Daily Market Reports | Dec 03 2009
By Greg Peel
The Dow closed down 19 points or 0.2% while the S&P rose less than a point to 1109 and the Nasdaq added 0.4%.
Wall Street attempted to pick up where it left off last night, rallying early to set a new intra-day high in the S&P 500 at 1115. But thereafter December looked like it might already be a one-day wonder, as volume failed to materialise and the indices drifted lower. The first day of the month started with a bang on Tuesday as new money entered the game and shorts were hastily covered on the realisation Dubai was not the disaster it might have first appeared. But lack of interest last night meant lack of follow-through.
Ahead of the bell, ADP announced 169,000 private sector jobs were lost in November. Reaction was mixed. Economists had variously decided losses in November would be 150,000-160,000 jobs so the number was to the weak side, but by the same token this is the lowest reading to date and job losses have fallen each month since the peak in March at 736,000. The trend is thus positive, and economists are expecting that Friday’s official numbers will show an unemployment rate unchanged from October at 10.2%.
After lunch the Fed released its Beige Book – a monthly report on economic activity in the 12 Fed regions. The rhetoric was a little more upbeat than October, suggesting the US economy was “improving modestly”. Though the number of regions reporting improvement remained at 8 out of 12, with 4 reporting no activity was unchanged or “mixed” (read: weak). The Fed was pleased with increased activity in consumer spending, manufacturing and housing, but just when you thought it might be safe to go back into the water the central bank suggested conditions in commercial real estate remained “bleak”.

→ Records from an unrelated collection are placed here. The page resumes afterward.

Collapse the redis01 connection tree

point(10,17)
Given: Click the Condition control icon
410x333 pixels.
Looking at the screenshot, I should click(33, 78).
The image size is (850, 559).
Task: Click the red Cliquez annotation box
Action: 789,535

Wall Street wasn’t quite sure what to do with this information, so the market drifted on little interest. There was interest, nevertheless, in financial stocks, which came under further pressure. It was reported members of the Bank of America board had thrown up the idea of splitting the monolith in two, while talk from JP Morgan is that intended changes to derivatives regulation will have a material impact on the bank’s bottom line. A couple of broking houses downgraded a couple of banks, and all in all the mood remained dour.
It was a different story, however, in the commodities space.
On Tuesday, gold rallied back almost US$20 to reset itself just under the US$1200/oz mark. Short positions established on the Dubai news were hastily covered and momentum was once again to the upside. And from this base camp, the gold market decided it was ready to make the assault on the next summit. Speculative money flooded into Comex futures and gold exchange-traded funds last night, taking positions in those instruments back to all-time highs. Gold thus burst through, adding US$16 to US$1212.10/oz to a new all-time closing high. This time the 1.5% rally in gold left silver behind and bemused with only a 0.5% rally.
This was a “dislocated” day’s trading for gold, given the US dollar index rose 0.4% on the day to 74.67. Since the beginning of September, the US dollar index has fallen 5% and USD gold has rallied 23%. The euro has pushed back above US$1.50 in that time but EUR gold is up 17%. Gold is not simply rallying because the US dollar is weak, it is rallying as a global monetary inflation hedge. In the meantime, global price and wage inflation remains not only low, but disinflationary signs continue. Of particular note is testimony from banks across the world that they are just not seeing demand for loans. If there is no lending, money is not multiplying or speeding around the economy (velocity) to inspire inflationary pressure. But on the other side of the coin (so to speak), fiscal and monetary stimulus via printed currency is making up the difference. That’s what gold buyers are hedging against.
The rise in the US dollar index came about largely because of more talk from Japan. But it remains only talk. New-boy prime minister Yukio Hatoyama was quoted as saying the yen cannot remain “as is”, meaning something will shortly have to be done about the yen’s rise and its impact on Japan’s export industry. But another cabinet minister was quick to qualify his leader’s words by suggesting they didn’t mean the government was about to intervene (buy US dollars). So the talk in Japan remains just that.
Oil’s response was more text-book, falling on the stronger dollar and on news that weekly inventories were up last week when – lo and behold – analysts expected them to be down. Oil fell US$1.77 to US$76.60/bbl to give back yesterday’s gains, which were made on a weaker US dollar and the aforementioned inventory expectations.
Base metals were thus stuck in a conundrum of gold up and oil down, but metals long ago left behind any concept of actual demand and, like gold, are trading as a monetary hedge – the “reflation trade”. Only the commodity funds are playing, ignoring last night’s news that LME inventories have hit a new all-time high at a level of US$17bn. Aluminium and zinc were up 2% and copper 1%.
The Aussie drifted slightly lower on the stronger greenback, after Tuesday’s rate rise surge. The Aussie is marking US$0.9239.
The SPI Overnight rose 6 points.
Stand by today for Australian retail sales for October.